Friction as Signal

Most motivated people end up in the same place eventually. The research points to 10,000 hours, the books say deliberate practice and deep focus, so the plan gets built around those. The setup is coherent. Read Outliers, Talent is Overrated, Grit, Deep Work, build the environment, protect the blocks. It still tends not to work, and for a reason none of them address.

The hours alone don't compound. Talent is Overrated is precise on this: the hours only matter if they're designed to push past your current ceiling, continuous feedback, high mental demand, no automaticity. Deep Work is right that the environment actively destroys the capacity to get there. But even people who fix the environment and sustain the effort hit the same wall. Because there's a step the framework skips: what do you do when the thing you're working on stops generating anything?

Luhmann

Niklas Luhmann had one of the most prolific academic outputs in history — tens of thousands of notes, dozens of books across multiple fields. His method had an unusual property: he never worked against resistance. When a topic stopped generating ideas, he moved to another card. The system held the open thread.

The Zeigarnik Effect explains part of why this works. Open tasks occupy working memory until they're resolved. Pushing through friction isn't just uncomfortable, it's cognitively expensive in a way that deliberate practice isn't. Writing a note and moving on closes the loop without losing the idea.

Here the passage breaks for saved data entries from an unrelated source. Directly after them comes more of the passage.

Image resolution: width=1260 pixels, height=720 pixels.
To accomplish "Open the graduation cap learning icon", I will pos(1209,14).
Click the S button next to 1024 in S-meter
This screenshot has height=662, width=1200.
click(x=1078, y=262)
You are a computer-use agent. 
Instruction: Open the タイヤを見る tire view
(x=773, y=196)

How to Take Smart Notes frames this as flexible focus rather than relentless focus. The depth was real, but it followed energy and connection rather than a clock. A four-hour block on a topic that's run dry isn't deliberate practice, it's just discomfort.

Two Kinds of Hard

There are two kinds of hard that look similar from the outside. One comes from being at the edge of what you can currently do, and it produces growth. The other comes from running dry on a thread, diminishing returns, nothing new coming out. The standard advice treats resistance as the test either way: if you quit when it gets hard, you weren't serious. But that treats them as the same thing when they aren't.

Luhmann's output compounded because he was always at the edge of what he had to say. When a thread stopped moving, he moved on and picked it up later. He was rarely grinding; he was working. The system did the tracking so he never had to decide whether the friction meant he was at his edge or just out of road.